# Office 2007 VBA Out of Memory error



## Saseow (Sep 3, 2009)

I am using Office 2007 Enterprise and I have never been able to go into the developers utilities. Excel gives an 'Out of Memory' error if I click the Visual Basic icon and the other Office applications just do not do anything. If I try to create a macro Excel gives me an 'Unexpected Error; quiting" error.

I have reinstalled Office several times, searched the web and even tried Experts Exchange to try and find a solution but to no avail. I have tested my memory and all passes.

I am hoping that someone here can point me in the right direction to find a solution. I think that it may be a memory conflict but I am not sure. If I start the OS in safe mode the error still persists. My system is as follows:

XP Prof (sp3), 3gig memory on a Lenovo T60 Thinkpad.

Hoping for some feedback!


----------



## Rollin_Again (Sep 4, 2003)

Is the problem only affecting Excel or does it happen when you try to access the developer utilities in the other Office programs such as Word, Powerpoint, Outlook, etc. ??

Regards,
Rollin


----------



## Rollin_Again (Sep 4, 2003)

Please also check to see if the problem still occurs when you manually load Excel in Safe Mode.

NOTE: Excel Safe Mode is NOT the same thing as loading Windows into Safe Mode.

Regards,
Rollin


----------



## Saseow (Sep 3, 2009)

Hi Rollin, thank you for the reply. The hassle hits all Office applications. I cannot get into any of the developer stuff in Access, Word etc. etc. Only Excel gives the error message. The others just do nothing.

I am not sure what you mean by loading Excel in safe mode. Are there some parameters to add at the end of the excel.exe?

Trevor


----------



## Saseow (Sep 3, 2009)

= = = = = = =

▸ **Tasks and exercises**:
[1] In the Office VBA thread, what computer and operating system does the original poster list?
[2] Using the Office VBA thread, explain why the original poster turns to this forum for help.
[3] Write out the part of the Office VBA thread between "Hi Rollin, thank" and "just do nothing.", inclusive.
Answer using only the thread above.

▸ **Source excerpt**:
= = = = = = =

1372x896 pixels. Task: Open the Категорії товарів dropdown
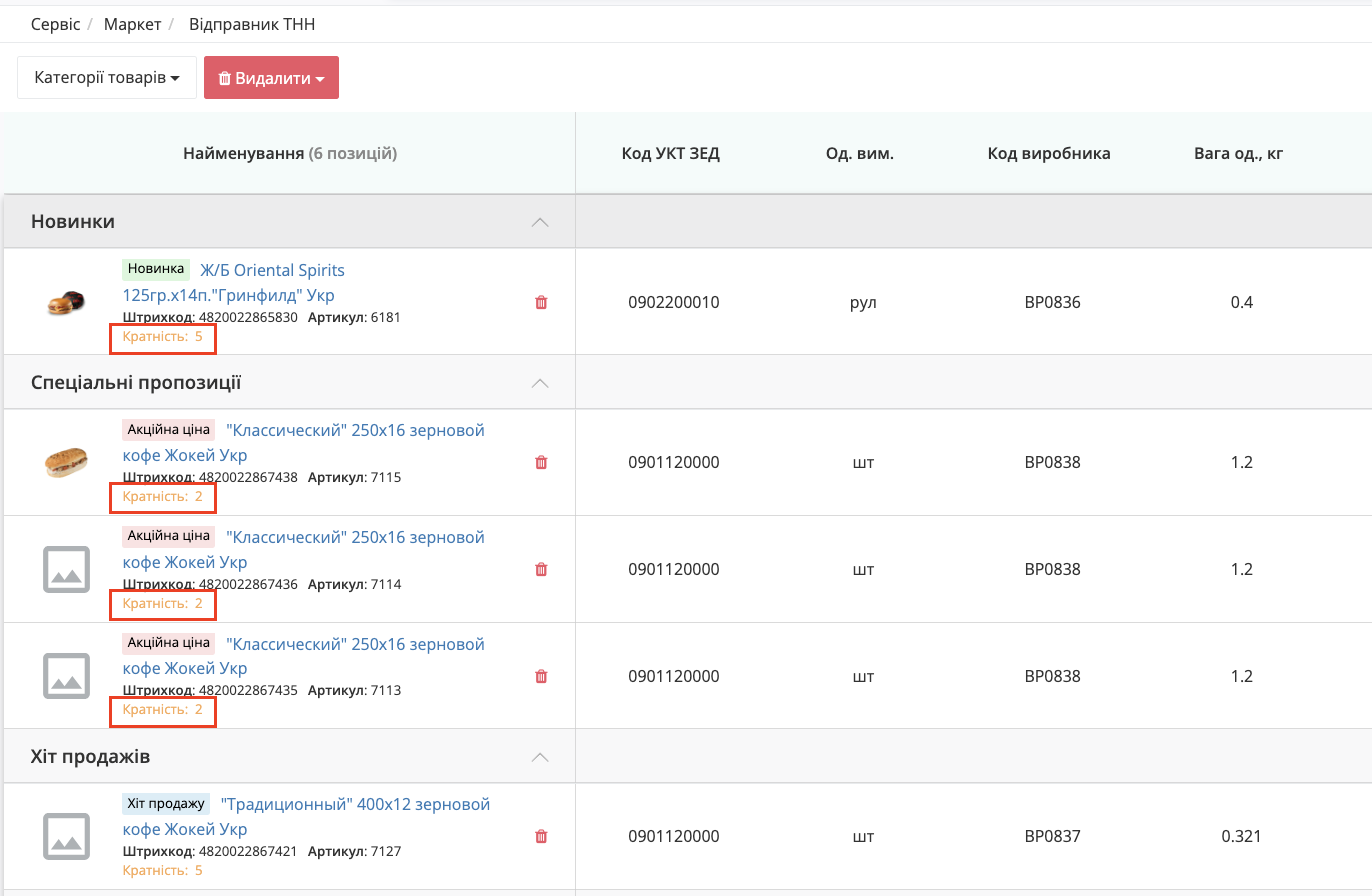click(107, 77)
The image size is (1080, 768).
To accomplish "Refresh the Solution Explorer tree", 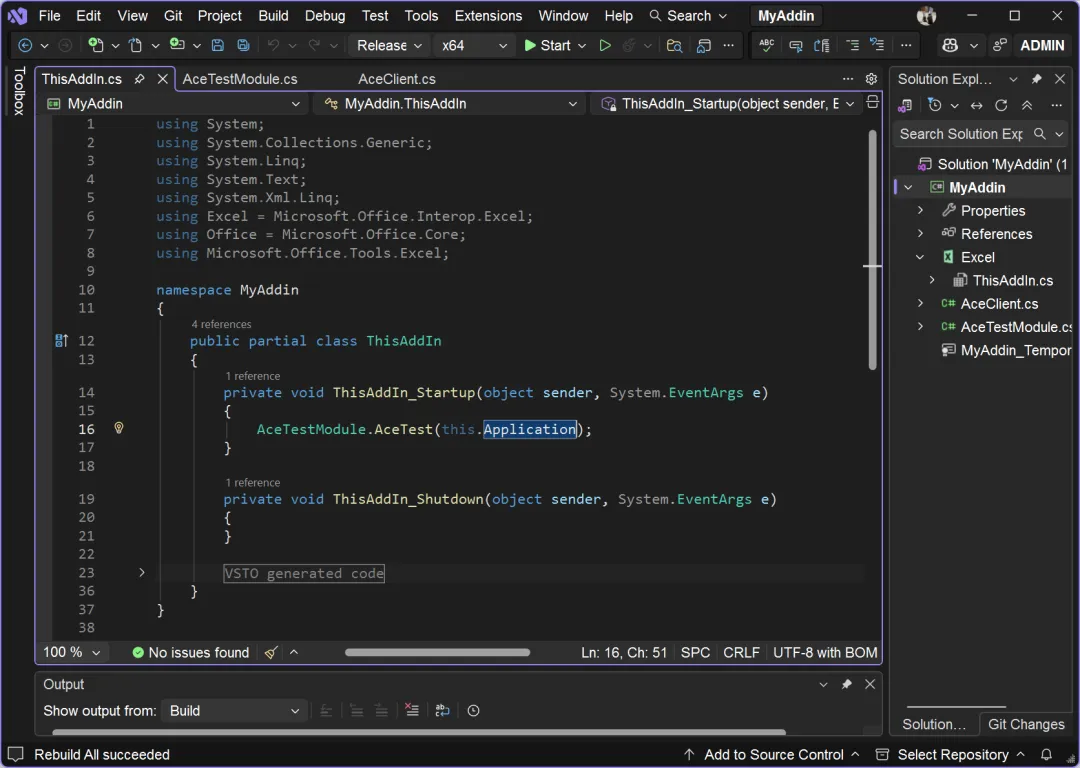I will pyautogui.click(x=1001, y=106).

= = = = = = =

▸ **Results**:
[1] A Lenovo T60 Thinkpad with 3 GB of memory, running XP Professional with SP3.

[2] The poster has reinstalled Office several times, searched the web, and tried Experts Exchange without finding a solution. A memory test also passed. The poster hopes someone here can point toward a fix.

[3]
Hi Rollin, thank you for the reply. The hassle hits all Office applications. I cannot get into any of the developer stuff in Access, Word etc. etc. Only Excel gives the error message. The others just do nothing.